In A.D. 336 the church at Rome proclaimed December 25 as the dies natalis Christi, “the birthday of Christ.” An entry in the Chronograph of A.D. 354 (also called Philocalian Calendar) records, “Our Lord Jesus Christ was born on the eighth before the calends of January,” or December 25. It doesn’t state that Christmas was being observed on that date, but it is likely that the observance began at Rome around this time.

A generation after the Chronograph was published, church father John Chrysostom (c. 347-407) wrote that Rome was celebrating a December 25th Christmas: “On this day also the birthday of Christ was lately fixed at Rome in order that while the heathen were busy with their profane ceremonies, the Christians might perform their sacred rites undisturbed.”

The “profane ceremonies” referred to by Chrysostom centered around the birthday of the “Invincible Sun,” or Sol, which was also celebrated on December 25, the day of the winter solstice in the old Roman calendar. The cult of the Sun was of grave concern to the church at Rome. It was introduced in A.D. 218 when Elagabalus (c. 203-222) became emperor of the Roman Empire. Elagabalus venerated the Sun god and introduced his cult into Rome under the title deus Sol invictus, that is, the invincible, undefeated or unconquered sun god.

Emperor Aurelian, Roman emperor from A.D. 270 to 275, decreed the Unconquered Sun as supreme god of the Roman Empire. Mithra, a god of Persian origin, was part of the Sun cult worship. Mithra’s birthday was also on December 25. The Roman Emperors Diocletian and Galerius, who ruled prior to Constantine the Great (306-337), venerated the Sol Mithras Deus invictus cult. Constantine, the first Christian emperor, was a devotee of the Sun cult before his conversion.

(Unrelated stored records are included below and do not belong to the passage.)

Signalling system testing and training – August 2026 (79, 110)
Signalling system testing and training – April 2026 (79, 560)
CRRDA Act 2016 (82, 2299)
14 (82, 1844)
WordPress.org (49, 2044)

Struggle against sun worship

A December 25th birthday celebration for Christ served to compete with and counteract the festival of the pagan devotees of Sol-Mithra. The church was able to challenge the worshippers of Sol Invictus with Jesus Christ, whom they proclaimed as the true Son of God and the Sun of Righteousness (Malachi 4:2; Revelation 1:13, 16).

Christmas celebration was an effective evangelizing event for turning the hearts and minds of people to Christ and away from worship of Sol. It also provided church members with a safe, Christ-centered worship alternative to other heathen festivals, such as the late December Saturnalia. Simultaneously, the Roman church could promote prayerful and moral behavior, in sharp contrast to the licentiousness that accompanied the pagan festivals.

Celebration of Christmas (or Advent, a term referring to Christ’s coming) also was effective in combating heresies about Jesus, pointing to his incarnation as a real human being.

It’s not surprising that the December 25th Christmas celebration quickly spread from the congregations in Rome to churches throughout the empire. From the fourth century on, every Western calendar assigns Christmas to December 25. By the middle of the fifth century, most of the Eastern churches had adopted the Christmas festival, although on January 6, and by the time of Jerome (347-420) and Augustine (354-430), Christmas is everywhere established in Christendom.

Over the next thousand years, Christmas observance followed the expanding community of Christianity around the world. Today Advent/Christmas is one of the church’s most important worship seasons.